Brooke: Oh, here, I-I can take that. (Rings)

Nick: You’re sure?

Brooke: Yeah.

Nick: There you go.

—————————————————————————————————————-

Nick: Yeah.

Brooke: Oh, nick.

Nick: Hey. Hey. Hey. You shouldn’t– you shouldn’t get up. It’s too soon yet.

Brooke: Well, can’t I see him?

Nick: Are you sure you want to?

Brooke: Yeah, I’m sure.

Nick: There he is.

Brooke: Oh.

Brooke: He’s so tiny.

Nick: Yeah, isn’t he?

Brooke: (Gasps) he’s beautiful.

Nick: I know. You see this? This is life flowing into him, life that you’ve given to him again.

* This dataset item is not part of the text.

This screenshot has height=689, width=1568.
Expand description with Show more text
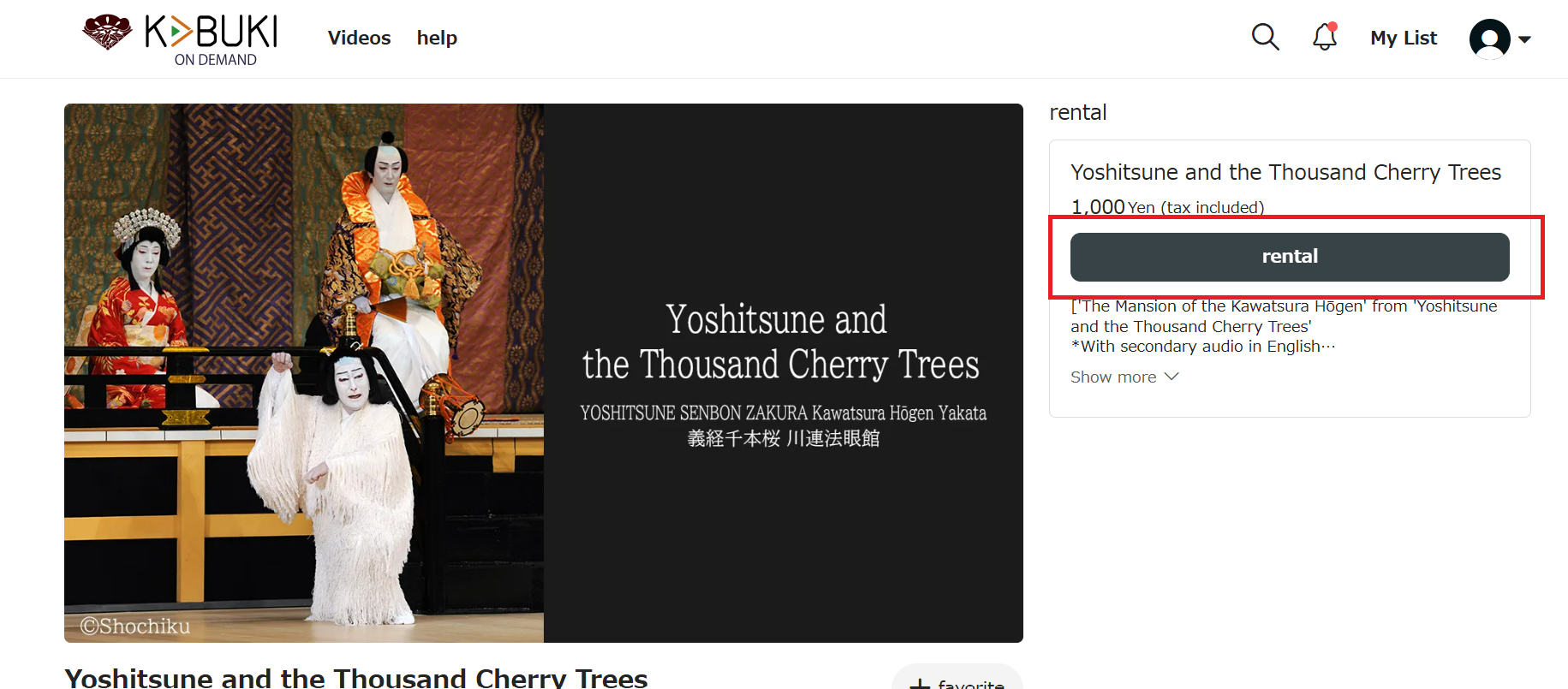click(1113, 377)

Brooke: It’s our baby. It’s amazing.

Nick: Brooke, this whole–just–

Brooke: Nick, I am really happy that I could do this for you. But taylor carried him, and you’re his father. And you’re gonna have a wonderful life together, just like ridge and me. But for a few minutes, it doesn’t hurt to be proud parents, right? I mean, what’s the harm in that?

Nick: No harm at all.

Baby: (Cries)

Nick: You’ve blessed my life in so many ways.

Baby: (Crying)

Nick: Thank you for our son.

Taylor: Nick?

Brooke: (Gasps)

Taylor: Nick? Nick.

Nick: Hey.

Taylor: Hi.

Nick: What are you doing out of bed?

Taylor: Oh, there she is. That’s the donor? You wanted to me her, too, didn’t you? I-I just want to go thank her.

Nick: Are you sure?

Taylo well, that’s– that’s our angel of mercy. I mean, I-I just– I want to thank her. I mean, she just did something so selfless. I-I want to– I want to tell her that that means a lot to me, and I-I want to tell her how much it’ll mean to me to– to be able to raise this baby.